Les soucis des responsables de la sécurité concernent ensuite l’architecture du réseau 5G et sa « découpe virtuelle », destinée à mieux répondre aux besoins spécifiques des différents secteurs d’activité, les uns pouvant être surtout soucieux de fiabilité, d’autres de la largeur de la bande passante, d’autres encore du temps de réponse.

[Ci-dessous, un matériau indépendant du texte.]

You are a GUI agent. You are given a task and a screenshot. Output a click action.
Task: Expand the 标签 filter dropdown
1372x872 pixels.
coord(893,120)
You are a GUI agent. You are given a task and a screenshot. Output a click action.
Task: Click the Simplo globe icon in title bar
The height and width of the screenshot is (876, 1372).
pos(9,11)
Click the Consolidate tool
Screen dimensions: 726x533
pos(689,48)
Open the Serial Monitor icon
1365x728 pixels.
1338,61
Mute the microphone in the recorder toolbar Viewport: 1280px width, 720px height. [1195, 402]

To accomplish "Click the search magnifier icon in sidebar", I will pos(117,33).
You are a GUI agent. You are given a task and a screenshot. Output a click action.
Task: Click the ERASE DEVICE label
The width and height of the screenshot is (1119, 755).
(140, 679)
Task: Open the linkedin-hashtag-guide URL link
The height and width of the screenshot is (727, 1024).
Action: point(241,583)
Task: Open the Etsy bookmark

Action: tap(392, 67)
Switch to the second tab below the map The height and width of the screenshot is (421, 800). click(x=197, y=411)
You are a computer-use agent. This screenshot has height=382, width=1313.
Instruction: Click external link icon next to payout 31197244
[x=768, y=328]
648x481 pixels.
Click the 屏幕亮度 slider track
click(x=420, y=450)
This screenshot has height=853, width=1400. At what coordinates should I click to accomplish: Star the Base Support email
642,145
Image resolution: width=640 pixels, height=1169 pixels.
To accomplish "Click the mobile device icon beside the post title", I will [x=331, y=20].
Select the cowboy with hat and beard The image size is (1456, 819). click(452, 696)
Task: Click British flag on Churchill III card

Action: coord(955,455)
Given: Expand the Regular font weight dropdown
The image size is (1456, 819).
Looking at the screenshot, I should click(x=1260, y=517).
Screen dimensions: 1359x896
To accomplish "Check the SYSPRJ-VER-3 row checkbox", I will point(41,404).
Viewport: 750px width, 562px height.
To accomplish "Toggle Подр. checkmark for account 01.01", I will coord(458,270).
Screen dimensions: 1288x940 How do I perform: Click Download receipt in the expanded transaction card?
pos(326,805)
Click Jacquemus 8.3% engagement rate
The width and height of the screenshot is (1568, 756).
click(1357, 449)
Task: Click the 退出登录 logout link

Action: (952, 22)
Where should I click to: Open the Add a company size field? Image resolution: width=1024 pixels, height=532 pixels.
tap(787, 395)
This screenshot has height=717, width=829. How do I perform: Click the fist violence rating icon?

Sur une plate-forme commune, on retrouverait donc plusieurs opérateurs, nationaux ou étrangers, peut-être soumis à des législations différentes – la sécurité restant une prérogative nationale : cette fragmentation compliquera singulièrement la tâche des forces de l’ordre.

Nécessité d’un débat public

L’évolution technologique comporte une autre caractéristique encore : « l’informatique de pointe » (Edge-Computing) utilisant la 5G permettra à des appareils de communiquer directement entre eux, sans passer par le réseau centralisé d’un opérateur. Les atouts : rapidité et sécurité. L’inconvénient pour les forces de sécurité : moins de renseignements récupérables.

Les dirigeants d’Europol et M. de Kerchove évoquent des réponses possibles : des standards et des législations plus stricts pour encadrer la 5G et des décisions qui ne seraient pas pilotées uniquement par l’industrie – la détermination des spécifications techniques internationales dépend largement d’elle et ses contributions financières lui octroient des droits de vote proportionnels au sein de l’organisme de coopération entre les instances de standardisation en télécommunications.

Statewatch souligne, quant à elle, la nécessité d’un débat public : sans nier la prise en compte des exigences du maintien de l’ordre, l’ONG note que la 5G est également porteuse de nouvelles techniques beaucoup plus invasives et menaçantes. Le contrôle des services chargés de la surveillance, en quête de nouveaux outils pour assumer leur mission, mérite donc aussi une vaste réflexion.